### Required work
1) In the precision and recall extract, what precision goes with a recall of 0.7?
2) Write the next few sentences of the precision and recall extract, picking up after its final sentence.

### Extract

★ ★ ★ ★

All you need to do is specify the level of recall you want to operate at.

So, we talked about a high recall search here, but what if I have an application that can't tolerate these false predictions where I'm saying motorcycles are present when they're not.

That is, I want to be absolutely sure that the images I retrieve actually do contain a motorcycle.

Well, let's come back to our library of images then and see what would happen if we applied the higher threshold.

As you can see behind me, when I apply my high threshold, I do in fact only get motorcycle images, but I get far fewer images overall.

When we talk about a search that tries to maximize the percentage of the target class amongst the retrieved images and isn't as concerned with overlooking some of the more ambiguous images that actually do contain the target class, we are typically talking about a high precision search.

Again, like with high recall, we need to find a more balanced operating point where I have an acceptable likelihood about my target class appearing in my results, but I'm not getting too few images.

So, let's take a look at how I need to modify my code in order to perform this high precision search.

So here's the same code snippet, but this time my filtering is done with hasMinimumRecall and a precision value I've specified.

Again, I only retain the observation if the confidence associated with it achieves the level of precision that I specified.

The actual threshold needed for this is going to be different for every class, but the filter handles that for me automatically.

All I need to do is tell it the level of precision I want to operate at.

So we've talked about two different extremes here, one of high recall and one of high precision, but in practice, it can be better to find a balanced tradeoff between the two.

So, let's see how we can go about doing that, and in order to understand what's happening, I first need to introduce something known as the precision and recall curve.

So, in practice, there is a tradeoff to be made where increasing one of precision and recall can lead to a decrease in the other.

I can represent this tradeoff as a graph, where for each operating point I can compute the corresponding precision and recall.

For instance, at the operating point at where I achieve a recall of 0.7, I find that I get a corresponding precision of 0.74.

I can compute this for a multitude of operating points in order to form my full curve.

As I said before, I want to find a balance point along this curve that achieves the level of recall and precision that makes sense for my application.

★ ★ ★ ★

### Data
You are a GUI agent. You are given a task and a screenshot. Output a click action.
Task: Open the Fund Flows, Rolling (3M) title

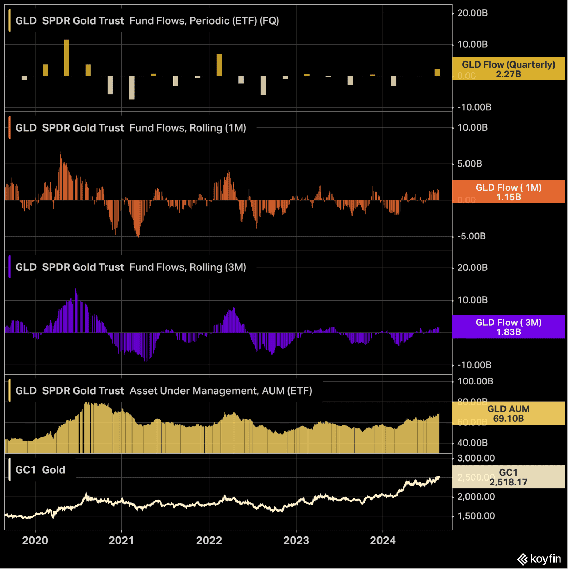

★ ★ ★ ★

### Solved problems
1) 0.74

2)
So let's see how I need to change my code in order to accomplish it and how the precision and recall curve plays into that.

So here I have a filtering with hasMinimumPrecision where I'm specifying the minimum precision and a recall value.

When I specify a MinimumPrecision, I'm actually selecting an area along the graph that I want to operate within.

When I select a recall point with forRecall, I'm choosing a point along the curve that will be my operating point.

Now, if the operating point is in the valid region that I selected, then that is the threshold that the filter will apply when looking at that particular class.

If the operating point is not in the valid region, then there is no operating point that meets the constraints I stated, and the class will always be filtered out of my results.

In this sense, all you need to do is provide the level of precision and recall that you want to operate at, and the filter will determine the necessary thresholds for you automatically.

So, to summarize, the observation I get back when performing image classification is actually an array of observations, one for every class in the taxonomy.

Because this is a multi-label problem, the confidences will not sum to 1.

Instead, we have independent confidence values, one for every class between 0 to 1, and we need to understand precision and recall and how they apply to our specific use case in order to apply a filtering with hasMinimumPrecision or hasMinimumRecall that makes sense for our application.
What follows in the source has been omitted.